An entire generation speaks hip-hop – even in sport
How the sports industry can integrate urban culture & use it authentically
Sport has long been a domain where companies turn to the same marketing methods time and again: a logo on a player’s chest, advertising boards inside a stadium or TV adverts during half-time. But as Generation Z develops into a target for advertisers, it is time to upgrade these tried-and-trusted techniques. The competition for GenZ’s attention is fierce. Gaming and hip-hop, in particular, play just as big a role (if not an even bigger one) in their leisure time, with Spotify, TikTok, Twitch and Netflix, making them a much more natural part of the daily life of this generation aged 14 to 29 than sport.

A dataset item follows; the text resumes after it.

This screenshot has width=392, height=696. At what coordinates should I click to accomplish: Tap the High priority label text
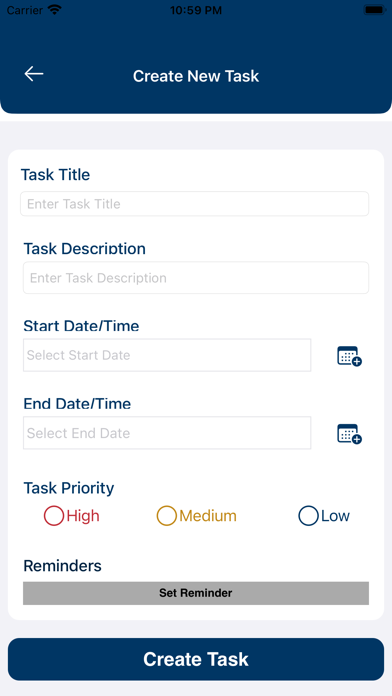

Published on October 7th, 2022
In this article:
SPORT, HIP-HOP AND GAMING – A MATCH MADE IN HEAVEN
However, they needn’t compete with each other. Thanks to their shared values, like internationalism with a clear regional focus, an awareness of competition and cultural diversity, and the belief that people can make it big, even if they start at the bottom, there is significant overlap between the target audiences of sport, gaming and hip-hop: the perfect conditions for collaborations. Using these urban cultural platforms honestly and in the right way could be a real opportunity for almost every sport – and especially those faced with an allegedly ageing fan base – to gain relevance for a young target audience. In our view, it would be an error indeed if handball, ice hockey and similar sports believed that they primarily needed to make their live experiences more exciting, even changing the way they were played. It would also be a mistake if they thought that it was sufficient to use tried-and-trusted content on new OTT and streaming platforms. Instead, they also need to keep expanding their non-live experience and make it more entertaining.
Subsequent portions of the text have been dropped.